Can you give an example of what you mean by "complexity"? I think this could be an instance of people simply having different definitions.




In a way it's tricky to encapsulate, precisely because I do mean 'complexity' rather than 'conceptual difficulty', and complexity spreads through systems in thousands of small ways. Clap's one example - it's not only immensely hard to use (compared to what you find in other languages), but this is compounded by the fact that it's the library everyone recommends when asked online. This speaks to a cultural acceptance of complexity within the Rust community. I've found the same with nearly all of the commonly used libraries I've needed. As soon as I needed to do anything custom with serde it took me hours to figure out how. I gave up on all the general database libraries trying do some simple persistence to sqlite (though I did end up with rusqlite, which is genuinely simple). The utility traits smear complexity throughout just about everything an application programmer needs to do.

Without a lot of experience (not to mention vast amounts of memorisation), everything is just hard and slow to get done. And I do mean by comparison with other languages I've used, from Objective-C to Java, from Typescript to Elixir (and many others).

Again, this isn't necessarily a complaint about the complexity per se. It might be necessary (I don't feel I know enough to judge), given Rust's uses and constraints. But the community consistently and obviously denies the difficulty. I think I understand the sources of the denial. But that doesn't make it any less irritating!

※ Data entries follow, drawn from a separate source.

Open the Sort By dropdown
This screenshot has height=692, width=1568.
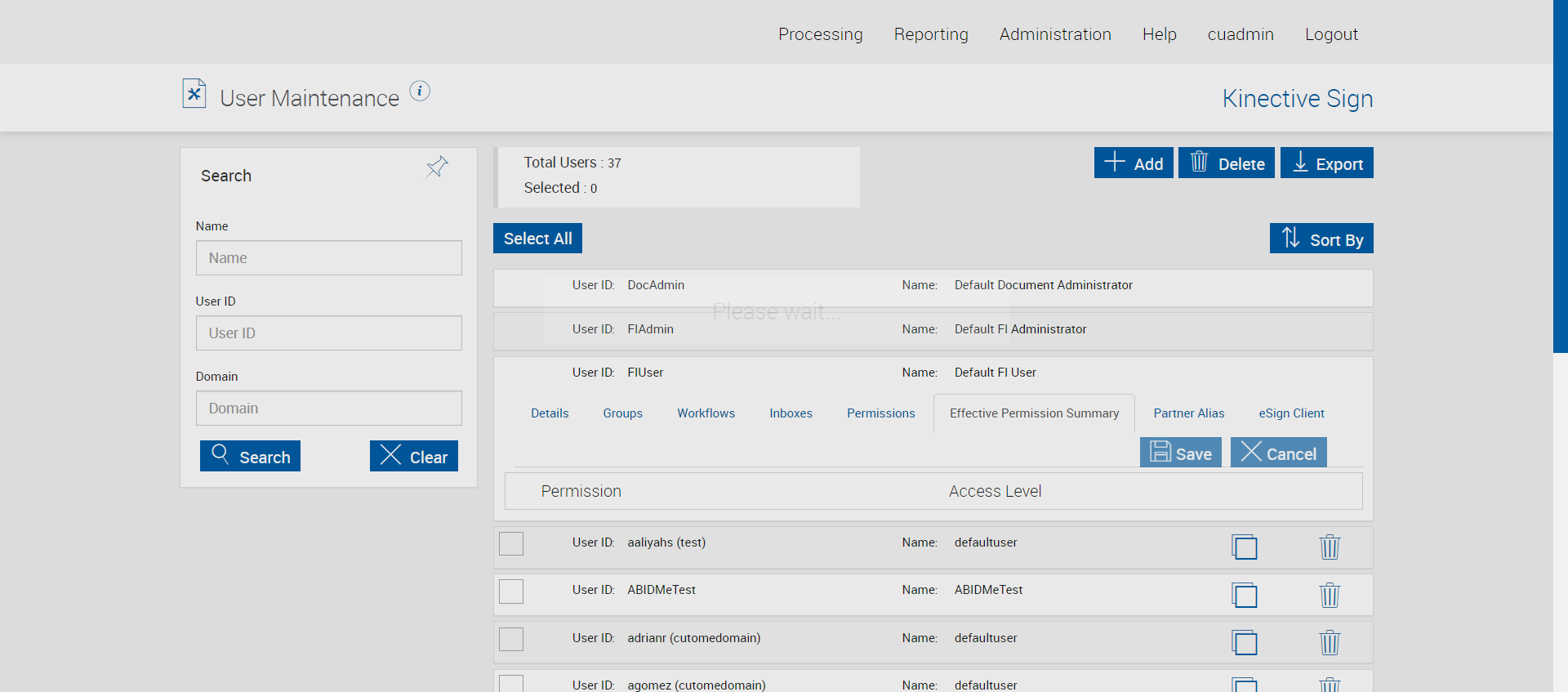pyautogui.click(x=1321, y=239)
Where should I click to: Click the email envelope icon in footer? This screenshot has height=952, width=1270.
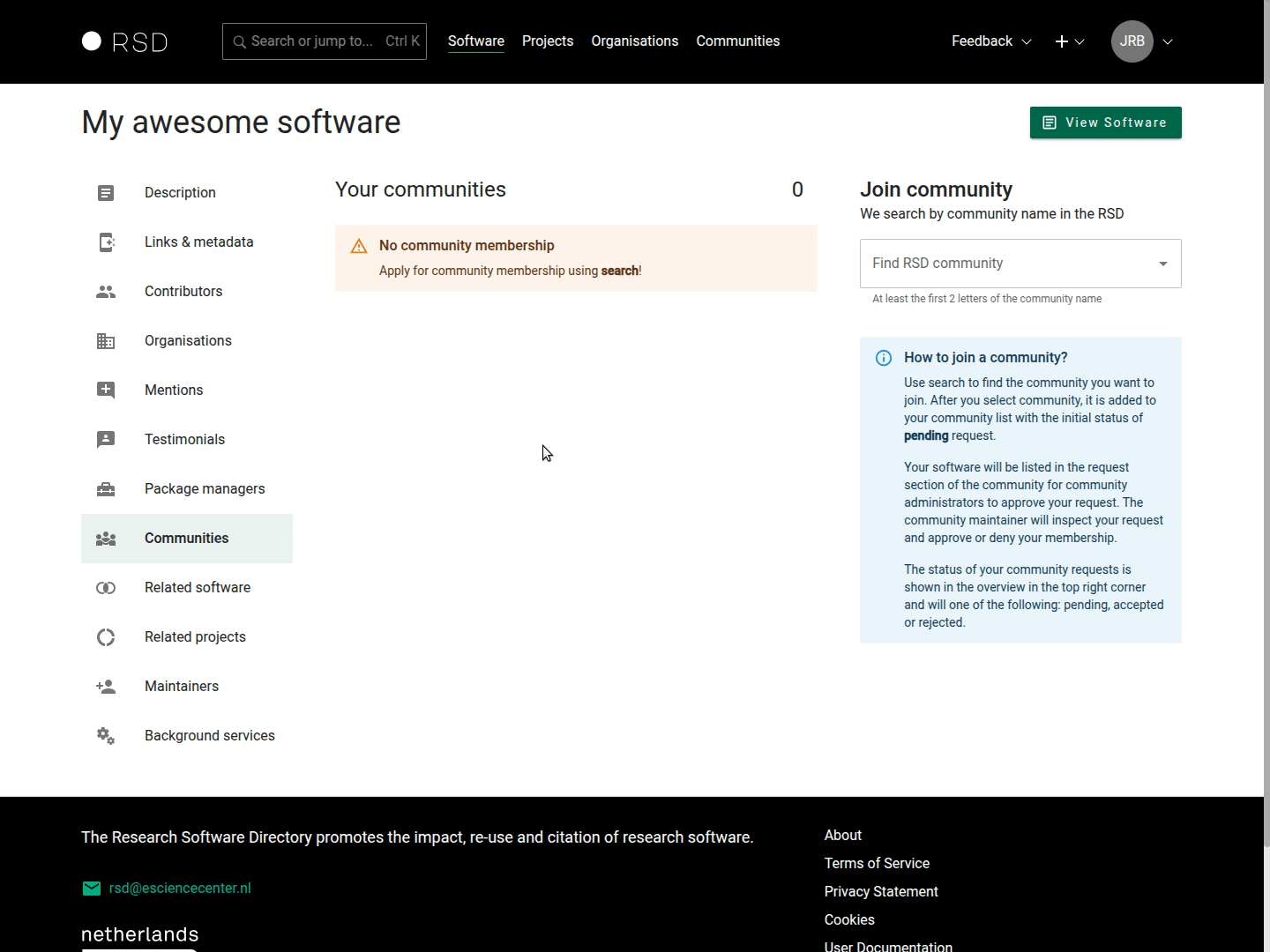point(92,889)
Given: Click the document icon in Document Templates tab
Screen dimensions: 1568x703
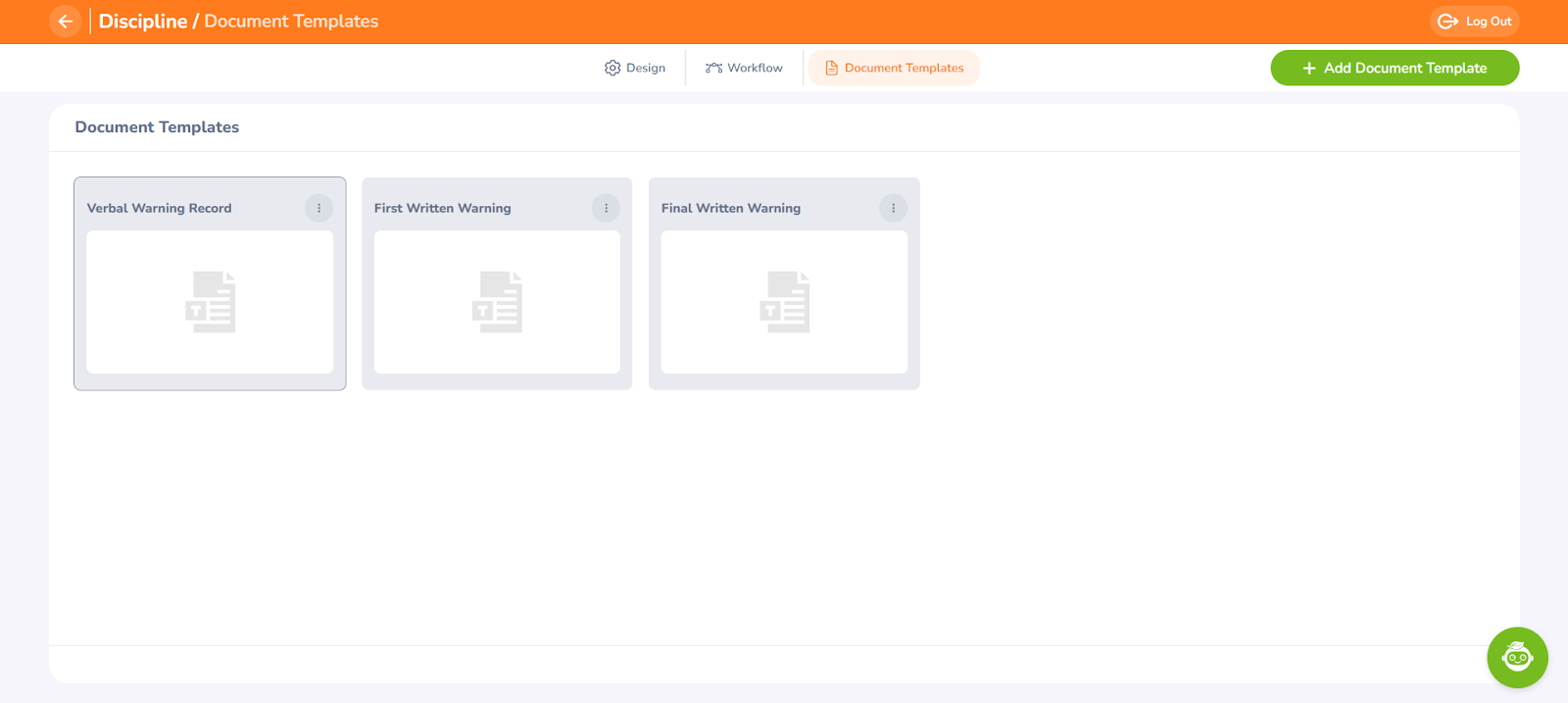Looking at the screenshot, I should pos(831,68).
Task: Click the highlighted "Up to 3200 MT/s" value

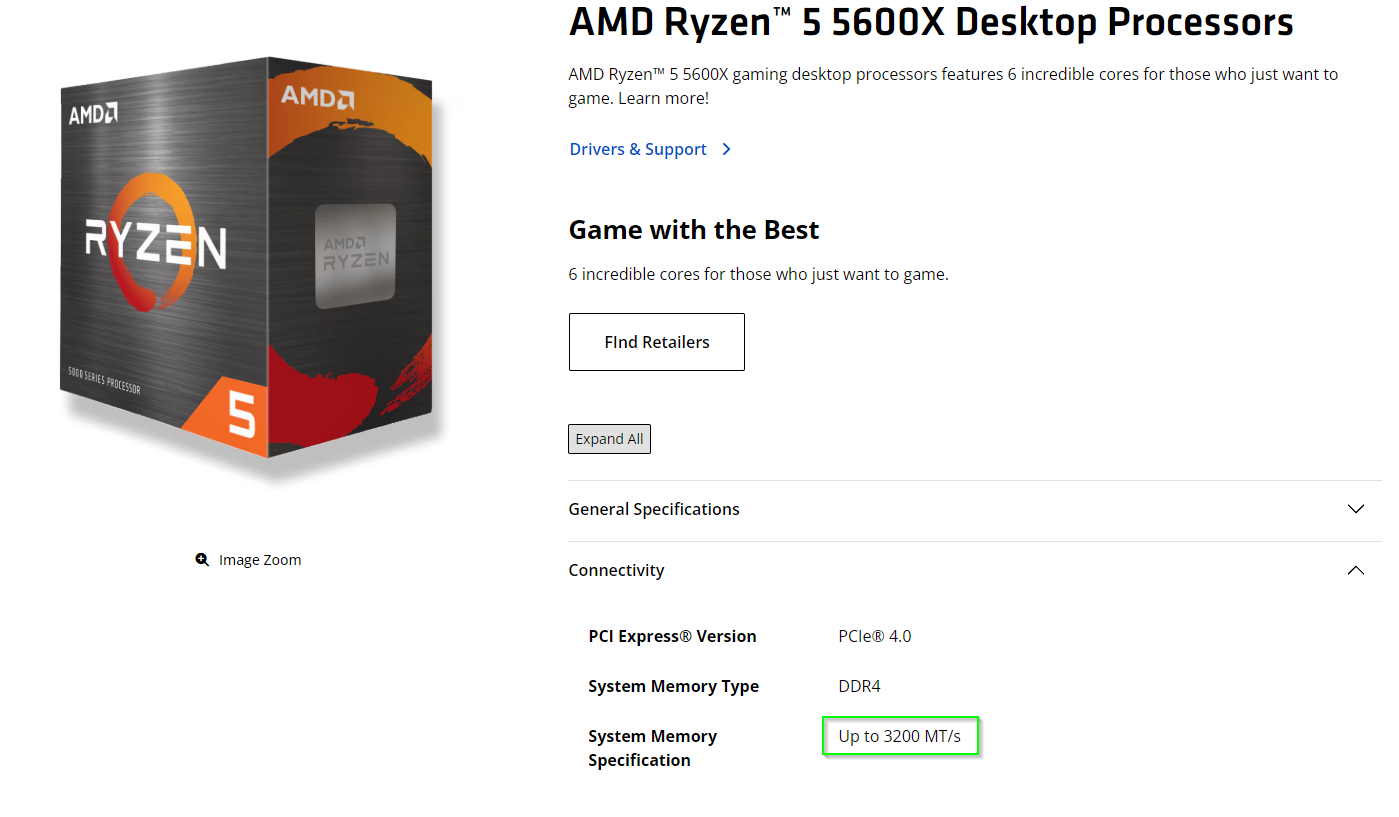Action: pyautogui.click(x=899, y=737)
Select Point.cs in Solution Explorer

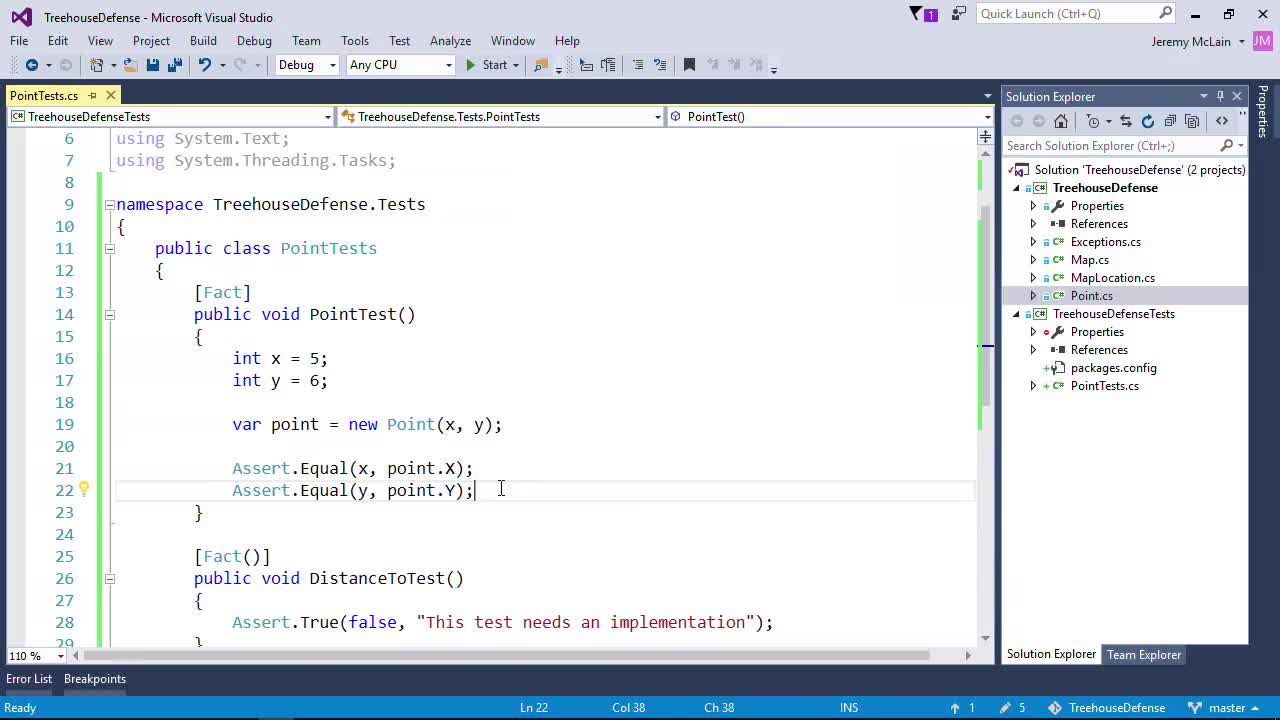click(x=1091, y=295)
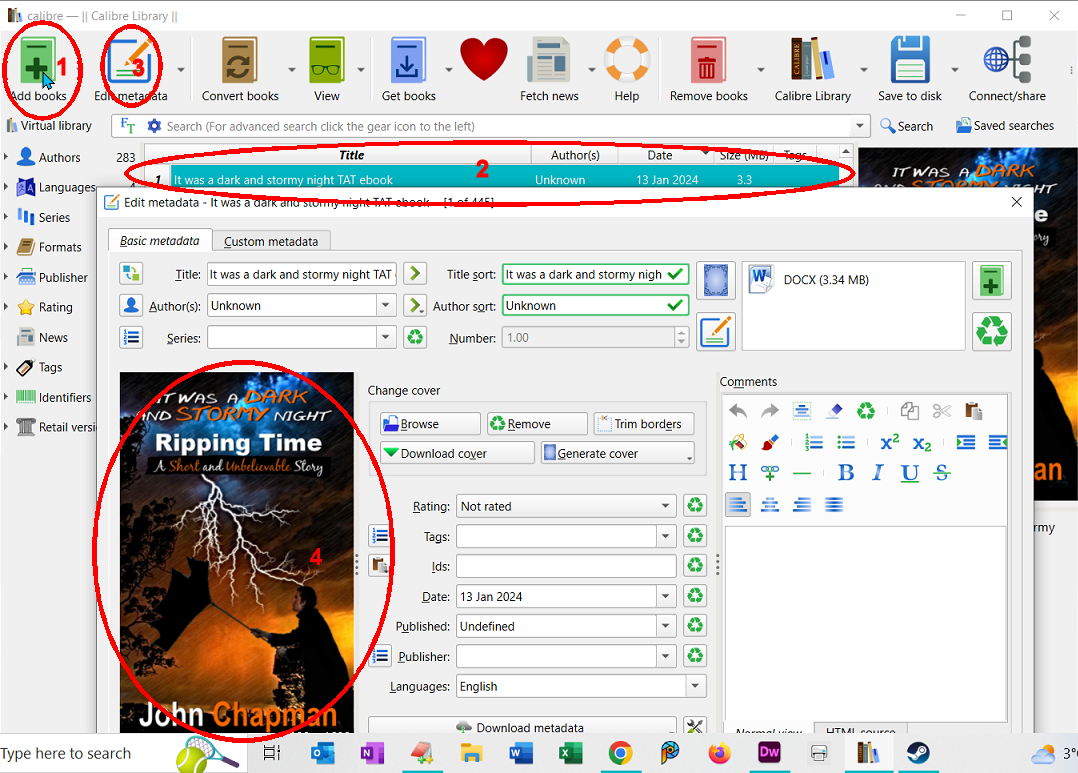Click superscript icon in Comments toolbar
This screenshot has width=1078, height=773.
[889, 442]
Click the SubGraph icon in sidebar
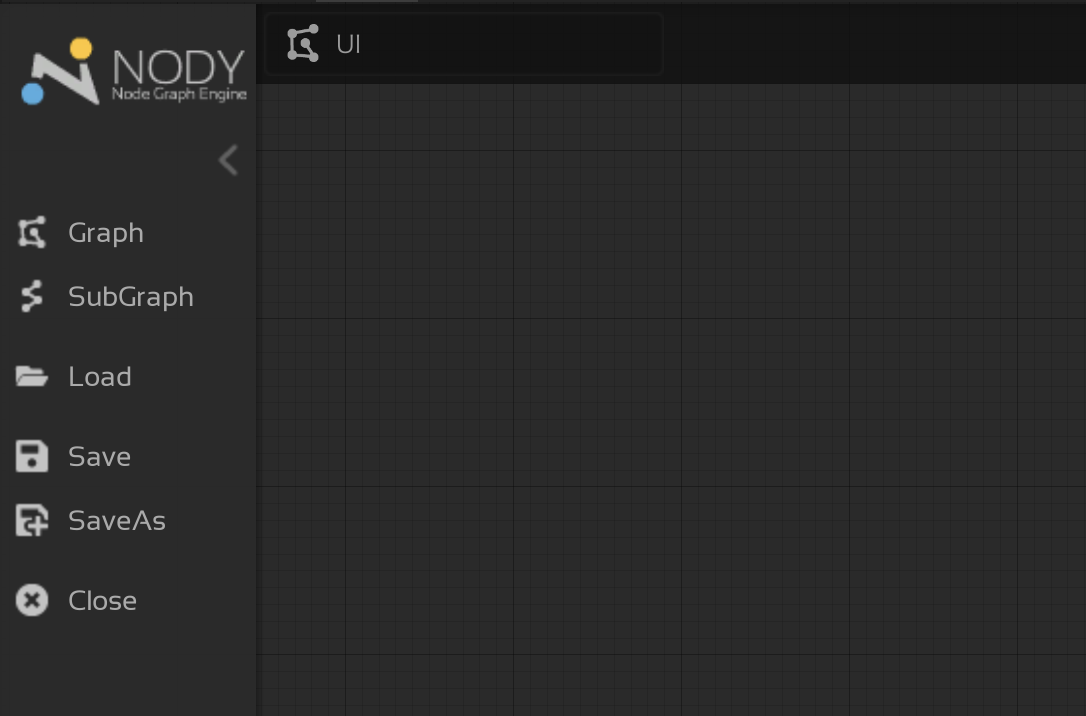This screenshot has width=1086, height=716. pos(32,296)
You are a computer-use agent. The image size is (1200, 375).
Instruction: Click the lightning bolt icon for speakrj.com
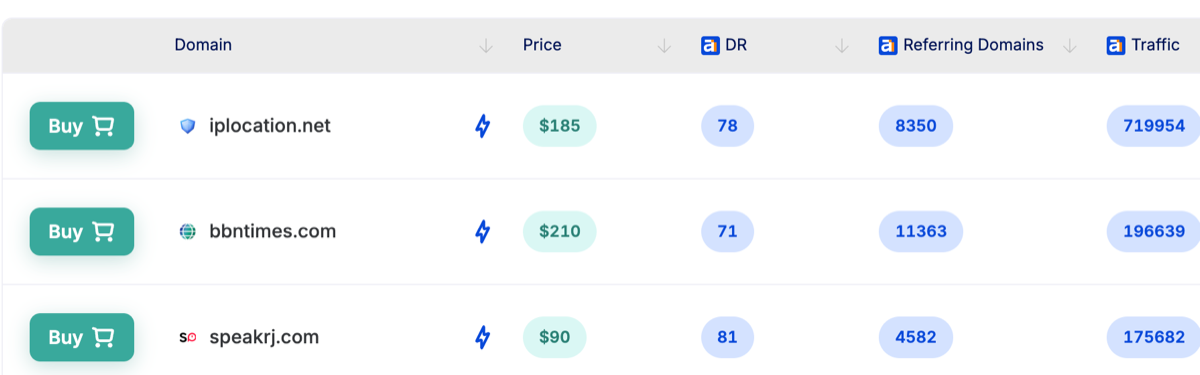pos(482,337)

Here's an example (of complexity or difficulty, or .. whatever your preferred defs/vocab) that arose for me today (but on any day I do any Rust programming or reading I could find a similar example).

This is an answer on the forums to a fairly beginnery-looking question: https://users.rust-lang.org/t/what-does-borrow-mean/81794/3

In what language ecosystem other than Rust would that answer arise as an answer to a beginner's question? Haskell, or a research language perhaps. I can't make head or tail of the Rust Playground example there. In fact if I look through most of recent questions on the Rust forum, there's probably 1 in 10 where I even grok the question, let alone the answer. I haven't experienced this elsewhere. Rust has a culture of complexity, and its community is in a state of denial about it (for I think a fairly obvious reason). Furious denunciations ensue even if anyone dare suggest such a thing!